Friday, June 24, 2005

Why the ULA's Fight Is Important

Yesterday the U.S. Supreme Court ruled in favor of the virtually unlimited application of Eminent Domain. The seizure of individuals' property-- private homes and small businesses-- by government, to be turned over to Wal-Marts and huge monied developers building luxury condos for rich people, which has been happening throughout the country, has been legalized. We see the continued imposition of monopoly and extreme wealth on the American economy.

LITERATURE years ago was captured by conglomerate monopolies and by the nation's wealthiest class of people, who operate hand-in-hand, side-by-side. Which group of writers stands forcefully, vociferously, without pause, without compromise, against this artistic dictatorship? Only the Underground Literary Alliance.

When most lit people see Rick Moody (Hiram F. Moody III) they see the pose he's constructed of sensitive liberal pseudo-hip artiste apparently divorced from the sins and happenings of the world. When I see Moody's involvement with arts foundations, colonies, and government agencies, I see the representative of big monied interests.

The question is how long lit people like Nathalie Chica and Maud Newton will continue to live in their self-created Disneylands, blind to the way society and arts creation and promotion ACTUALLY works?
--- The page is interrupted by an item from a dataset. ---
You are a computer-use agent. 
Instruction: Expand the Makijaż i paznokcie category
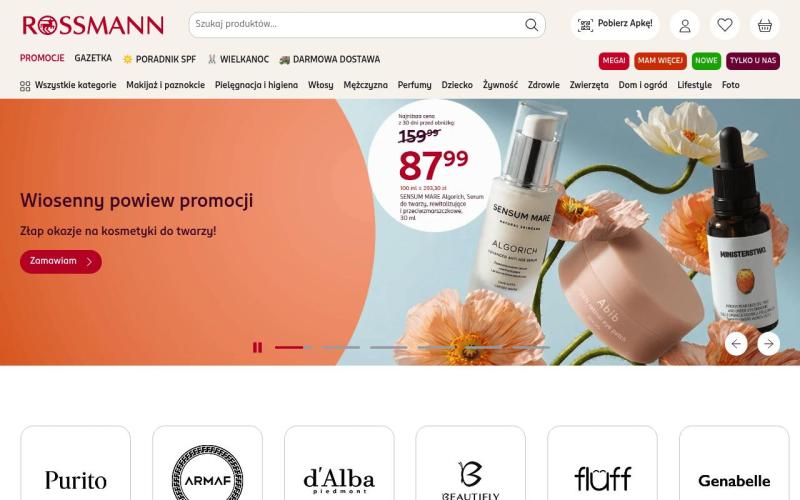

Fool or knaves? Knaves guiding fools; an island of cynical magicians and demi-puppet illusion.

The only way the monopolistic art situation can be overturned is through the force of ideas. Our campaign from the first has been a war of ideas. When we "crashed" readings we were attempting to argue our ideas-- to introduce dissent into a closed lit-society, of go-along writers, which had shut off debate about the realities of who owns literature and how it operates.

We aren't going to make change by whispering. The ULA mocks and attacks because we need to awaken brains; to cause writers in the System to THINK-- a proposition which for them is truly scary.

3 comments:

Tao Lin said...

i am being honest when i say that i don't understand what this post is talking about

who else is working with rick moody to destroy poor people?

Jeff Potter said...

The Corporate-Moody Cabal oppresses everyone, not just the poor, ya know.

5 corporations own 90% of the media, and have 9% of the rest slavishly imitating them and showing how good they can jump thru hoops without being asked. If a writer signs with the Big 5 they pave the way to instant bestseller status. Rick doesn't have to get his linen suit sweaty. Enough early orders are placed just because a book is from one of the Bigs to do the trick---before the public has even had a chance to read it.

But to get such a deal a writer has to show thru eager demonstration of self-censorship that they won't write about anything that matters. Indeed, they show that they will add to the social confusion, murk and malaise with their work. Verily, many of their books will be depressing (so that coy blog-lurkers will read them). A writer who tries to touch on the truth of our culture has to hide such efforts in thousands of pages and dense prose that only a few will catch and which surely won't start any kind of social snowballing or outreach.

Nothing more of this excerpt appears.